- Cover of the first Japanese volume

キミのうなじに乾杯! (Kimi no Unaji ni Kanpai!)
- Genre: Comedy
- Written by: Maki Murakami
- Published by: Sony Magazines; Gentosha;
- English publisher: AUS: Madman Entertainment; NA: Tokyopop;
- Magazine: Comic Birz
- Original run: 2000 – 2001
- Volumes: 2

= Kanpai! =

Japanese manga series by Maki Murakami

Kanpai! or Kimi no Unaji ni Kanpai! (キミのうなじに乾杯!) is a Japanese manga series written and illustrated by Maki Murakami. Sony Magazines published the manga first tankōbon volume under the Birz Comics imprint in March 2001. The first volume was republished and a second volume was released by Gentosha on December 24, 2001. Tokyopop released the series in English on September 13 and December 13, 2005. The series was republished into a "special ban" on December 24, 2011, and a follow-up, Kimi no Unaji ni Kanpai!

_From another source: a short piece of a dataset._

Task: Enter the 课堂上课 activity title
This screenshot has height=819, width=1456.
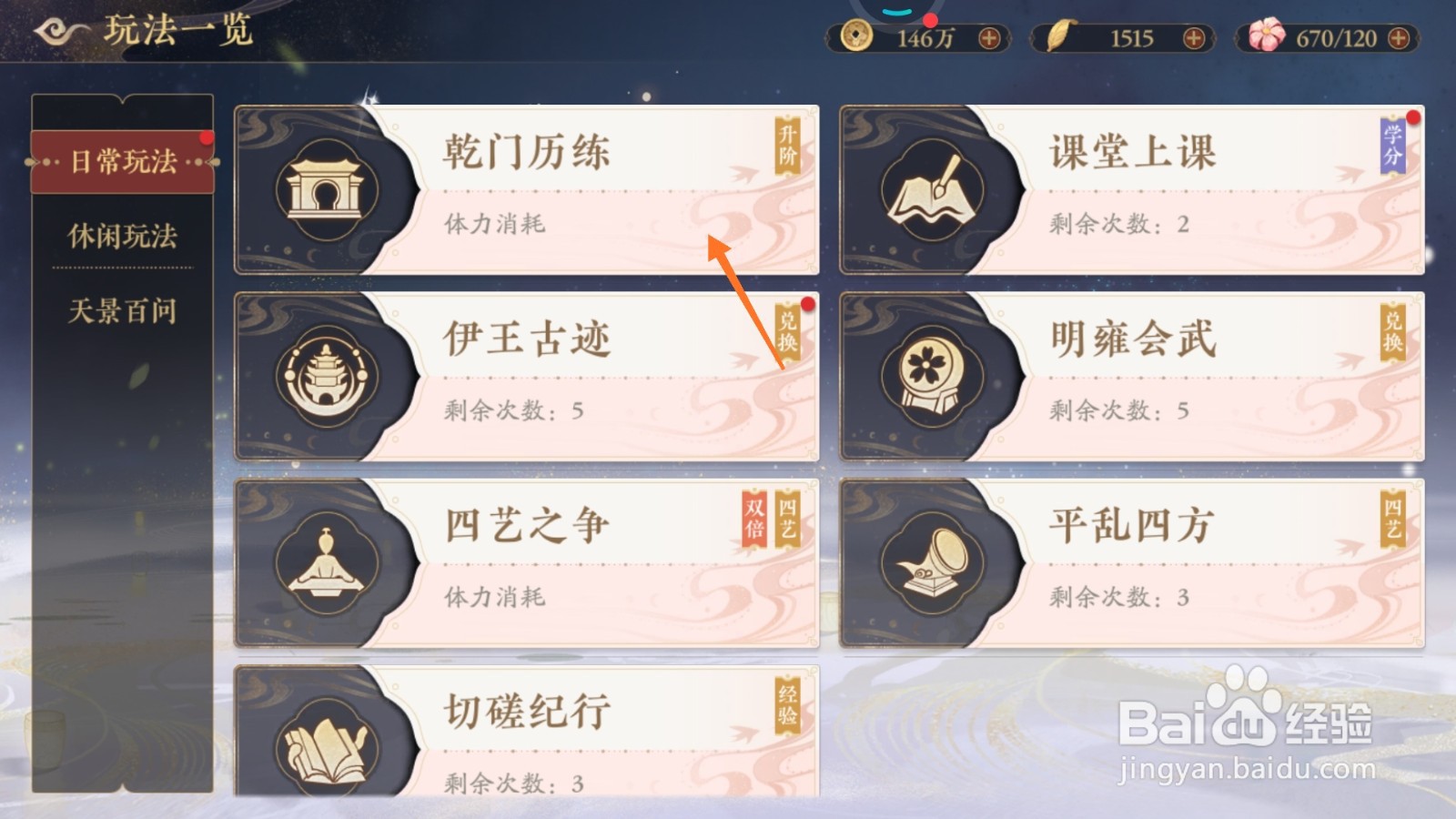Action: pos(1133,152)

R, was published on June 23, 2012.

==Characters==
- Shintarō Yamada (山田 新太郎, Yamada Shintarō)
 He is a monster guardian in-training, as monsters are nearly extinct and overhunted by mankind. He carries a squared timber as a weapon, and was raised by Ponta-san. Shintarou shows up at the Taino Municipal Middle School one day as a new student, claiming to be Brazilian, but the first thing the other students notice about him is that he perfectly matches the description of a murderer in that morning's newspaper—which is completely correct; Shintarou had killed an exorcist the night before in defence of a werewolf. He sees Nao's nape and soon falls in love, but with her nape, not Nao herself. In volume two, it is revealed that Shintarou seems to be half vampire and half human. He seems to live in a mountainous area of Tokyo with his father, who is staying temporarily.
- Ponta
 A talking rabbit, he was charged by Shintarou's father to raise him and help him earn his temporary guardian's licence by killing three hundred exorcists.
- Nao Arisaka
 She is a typical, spoiled, beautiful girl. Incredibly narcissistic, she is pined for by almost every male (teachers included) in the school, and delights in crushing their hopes. She later becomes Shintarou's "meal for life" after he bites her neck and sucks her blood to revive himself after being killed by Sakurai Miko.
- Akiko Nakamura
 Akiko is Nao's best friend, and apparently has powerful brainwaves that can pick up the supernatural. She seems to suffer from anemia, and faints at times of high excitement. She eventually gains a strong friendship with Miko's ceremonial spirit, and can call him to her aid.
- Kenken
 Kenken is the werewolf Shintarou saved. He is caught by an exorcist eating a girl he had just killed, and would have died without Shintarou's help. The exorcist later comes after Shintarou and Nao as a zombie. The werewolf appears and holds him still, commanding Shintarou to run them both through with his timber—which he does without any hesitation, to the disgust of Nao and the exorcist. The shock of the werewolf's death transferred his soul to the exorcist's body. Shintarou dubs him "Kenken-kun" and he begins attending middle school with Nao and Shintarou.
- Yabe
 A ghost, he first appears hostile, as he goes to extremes to keep Shintarou from Nao. He lingered on because of his unrequited love for her. She eventually grants the desire keeping him from moving on—acknowledging him as an equal being by calling his name. Instead of going to heaven, however, he somehow returns to his human body and begins attending school again. He seems to have trouble holding onto his body, though; he is often killed again and barely manages to return to his flesh in time.
- Papa
 Shintarō's father, he is a full vampire and an apparent womanizer. He is determined to have Sakurai Miko as his wife after he defeats her and drinks her blood. He seems rough with his son, though seems to care enough about him to come to his aid.
- Noriko Kuroma
 Short, hyperactive, and paranoid she is a deranged girl who is known as the president of the Occult SF Sorcery Investigation Club. She draws a magic Square to drag the supposed 'demon' out of Shintarou and actually releases his true vampire form.
- Mysterious Exorcist
 He is a look-alike of Yuki from Gravitation, minus his ponytail. He appears to be after Yamada's father but accidentally runs into Shintarou himself. He allows Shintarou to live for an unknown reason and ends up fighting against Papa Yamada.